• _Exercise instructions_
Begin with the line where "Task: Click the red trash delete icon" appears. Set down that line and the rest of the records below it exactly as given.

Source information below:

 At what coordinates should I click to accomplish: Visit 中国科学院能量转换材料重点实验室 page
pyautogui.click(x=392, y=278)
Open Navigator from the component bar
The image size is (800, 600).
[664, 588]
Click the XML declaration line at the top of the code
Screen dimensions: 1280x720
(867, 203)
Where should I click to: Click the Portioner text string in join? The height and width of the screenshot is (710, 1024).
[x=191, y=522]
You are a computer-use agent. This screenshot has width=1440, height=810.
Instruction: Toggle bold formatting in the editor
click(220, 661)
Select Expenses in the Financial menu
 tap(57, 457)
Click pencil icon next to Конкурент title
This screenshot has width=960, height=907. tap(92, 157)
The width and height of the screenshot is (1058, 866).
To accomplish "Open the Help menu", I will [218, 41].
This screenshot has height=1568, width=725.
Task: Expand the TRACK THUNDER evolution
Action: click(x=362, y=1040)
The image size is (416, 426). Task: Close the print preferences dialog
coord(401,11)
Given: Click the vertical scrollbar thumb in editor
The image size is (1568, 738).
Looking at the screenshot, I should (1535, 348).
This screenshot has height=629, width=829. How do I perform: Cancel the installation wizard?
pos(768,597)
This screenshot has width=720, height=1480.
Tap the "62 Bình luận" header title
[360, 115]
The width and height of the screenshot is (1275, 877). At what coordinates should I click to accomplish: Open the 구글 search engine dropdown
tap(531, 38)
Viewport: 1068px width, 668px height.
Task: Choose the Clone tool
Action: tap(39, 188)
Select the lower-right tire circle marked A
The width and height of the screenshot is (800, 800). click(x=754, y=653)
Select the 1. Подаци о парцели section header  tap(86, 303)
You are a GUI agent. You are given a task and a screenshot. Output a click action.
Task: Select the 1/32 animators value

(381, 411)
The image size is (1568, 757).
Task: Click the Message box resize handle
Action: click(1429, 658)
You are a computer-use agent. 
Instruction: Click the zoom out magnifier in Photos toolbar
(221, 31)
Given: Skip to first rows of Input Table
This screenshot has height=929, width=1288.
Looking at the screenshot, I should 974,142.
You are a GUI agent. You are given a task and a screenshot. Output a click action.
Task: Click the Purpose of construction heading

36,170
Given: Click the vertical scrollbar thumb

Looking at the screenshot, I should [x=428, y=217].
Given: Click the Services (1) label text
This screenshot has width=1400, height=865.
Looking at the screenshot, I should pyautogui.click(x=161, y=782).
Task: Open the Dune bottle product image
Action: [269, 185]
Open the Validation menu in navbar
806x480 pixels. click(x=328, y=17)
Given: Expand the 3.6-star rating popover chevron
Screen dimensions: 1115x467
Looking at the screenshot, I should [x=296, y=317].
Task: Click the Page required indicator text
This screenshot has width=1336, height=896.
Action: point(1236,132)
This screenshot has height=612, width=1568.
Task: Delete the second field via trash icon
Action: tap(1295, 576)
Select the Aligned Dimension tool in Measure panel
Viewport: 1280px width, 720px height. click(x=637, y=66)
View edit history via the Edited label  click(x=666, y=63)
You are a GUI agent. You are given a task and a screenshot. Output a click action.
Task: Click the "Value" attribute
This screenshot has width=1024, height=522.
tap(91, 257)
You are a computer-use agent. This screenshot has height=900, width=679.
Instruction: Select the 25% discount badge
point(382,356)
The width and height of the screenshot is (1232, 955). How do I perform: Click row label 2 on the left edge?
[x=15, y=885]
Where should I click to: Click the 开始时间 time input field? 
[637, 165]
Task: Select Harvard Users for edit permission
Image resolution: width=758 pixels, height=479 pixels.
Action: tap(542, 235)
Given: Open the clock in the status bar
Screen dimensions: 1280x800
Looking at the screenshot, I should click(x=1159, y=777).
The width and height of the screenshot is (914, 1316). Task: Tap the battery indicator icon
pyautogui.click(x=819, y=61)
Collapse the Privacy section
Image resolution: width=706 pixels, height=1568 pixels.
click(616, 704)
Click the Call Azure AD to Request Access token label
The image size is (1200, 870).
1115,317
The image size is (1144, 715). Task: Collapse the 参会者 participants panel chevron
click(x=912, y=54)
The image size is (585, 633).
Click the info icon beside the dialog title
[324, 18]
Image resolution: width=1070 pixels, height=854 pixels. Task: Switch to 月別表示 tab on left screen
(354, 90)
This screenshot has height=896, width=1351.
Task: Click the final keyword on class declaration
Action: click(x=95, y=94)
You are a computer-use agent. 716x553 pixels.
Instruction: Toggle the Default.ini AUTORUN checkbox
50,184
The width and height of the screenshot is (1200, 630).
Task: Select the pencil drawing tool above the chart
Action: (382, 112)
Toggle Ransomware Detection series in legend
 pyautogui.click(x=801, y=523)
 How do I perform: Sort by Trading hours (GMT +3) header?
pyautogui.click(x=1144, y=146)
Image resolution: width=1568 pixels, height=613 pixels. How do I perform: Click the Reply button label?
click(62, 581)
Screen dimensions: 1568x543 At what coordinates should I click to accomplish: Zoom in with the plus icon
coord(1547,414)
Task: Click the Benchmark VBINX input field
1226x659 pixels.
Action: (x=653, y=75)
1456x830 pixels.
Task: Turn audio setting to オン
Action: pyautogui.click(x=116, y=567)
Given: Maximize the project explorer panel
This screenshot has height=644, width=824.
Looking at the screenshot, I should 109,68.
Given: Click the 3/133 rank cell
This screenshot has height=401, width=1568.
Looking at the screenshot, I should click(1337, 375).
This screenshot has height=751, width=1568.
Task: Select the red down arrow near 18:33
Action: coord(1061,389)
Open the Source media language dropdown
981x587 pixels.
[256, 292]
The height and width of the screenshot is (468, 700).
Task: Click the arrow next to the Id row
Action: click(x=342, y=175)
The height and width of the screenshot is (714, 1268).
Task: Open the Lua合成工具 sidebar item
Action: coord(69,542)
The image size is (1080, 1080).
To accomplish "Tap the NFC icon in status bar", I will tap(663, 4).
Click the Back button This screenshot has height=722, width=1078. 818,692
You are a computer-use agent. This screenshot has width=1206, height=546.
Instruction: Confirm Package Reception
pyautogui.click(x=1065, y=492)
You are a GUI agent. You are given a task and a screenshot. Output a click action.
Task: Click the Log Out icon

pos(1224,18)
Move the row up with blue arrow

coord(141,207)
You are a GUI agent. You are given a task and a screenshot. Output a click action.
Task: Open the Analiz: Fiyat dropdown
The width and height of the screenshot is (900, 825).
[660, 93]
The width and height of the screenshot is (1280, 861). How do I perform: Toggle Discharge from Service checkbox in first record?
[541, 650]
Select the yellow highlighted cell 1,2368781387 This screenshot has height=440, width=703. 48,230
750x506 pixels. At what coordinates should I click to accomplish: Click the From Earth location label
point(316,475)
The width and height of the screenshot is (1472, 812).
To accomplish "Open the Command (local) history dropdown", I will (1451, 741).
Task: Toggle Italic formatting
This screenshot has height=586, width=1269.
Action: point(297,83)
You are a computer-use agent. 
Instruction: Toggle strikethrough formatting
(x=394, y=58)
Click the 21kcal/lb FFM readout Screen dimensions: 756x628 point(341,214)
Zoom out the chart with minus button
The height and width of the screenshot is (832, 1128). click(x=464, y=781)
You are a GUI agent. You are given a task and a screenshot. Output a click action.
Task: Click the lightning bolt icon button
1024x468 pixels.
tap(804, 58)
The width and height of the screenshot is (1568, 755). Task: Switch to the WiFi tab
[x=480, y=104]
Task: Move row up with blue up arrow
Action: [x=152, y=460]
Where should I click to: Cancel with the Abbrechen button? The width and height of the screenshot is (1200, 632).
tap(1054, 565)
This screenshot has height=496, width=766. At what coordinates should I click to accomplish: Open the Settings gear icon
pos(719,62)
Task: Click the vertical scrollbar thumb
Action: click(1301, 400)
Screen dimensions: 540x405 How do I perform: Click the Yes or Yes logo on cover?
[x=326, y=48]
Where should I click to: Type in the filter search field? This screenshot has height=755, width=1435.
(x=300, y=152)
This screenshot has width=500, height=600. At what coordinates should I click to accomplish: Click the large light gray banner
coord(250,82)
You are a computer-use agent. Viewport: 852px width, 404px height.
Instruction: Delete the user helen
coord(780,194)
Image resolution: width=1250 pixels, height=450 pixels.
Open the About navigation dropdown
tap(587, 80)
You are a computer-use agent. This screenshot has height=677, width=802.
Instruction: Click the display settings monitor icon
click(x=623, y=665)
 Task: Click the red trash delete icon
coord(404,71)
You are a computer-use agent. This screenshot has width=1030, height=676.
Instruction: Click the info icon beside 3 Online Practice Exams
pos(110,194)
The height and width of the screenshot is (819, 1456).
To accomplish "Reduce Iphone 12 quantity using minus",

End of Source information.

• _Result of the task_
 Task: Click the red trash delete icon
coord(404,71)
You are a computer-use agent. This screenshot has width=1030, height=676.
Instruction: Click the info icon beside 3 Online Practice Exams
pos(110,194)
The height and width of the screenshot is (819, 1456).
To accomplish "Reduce Iphone 12 quantity using minus",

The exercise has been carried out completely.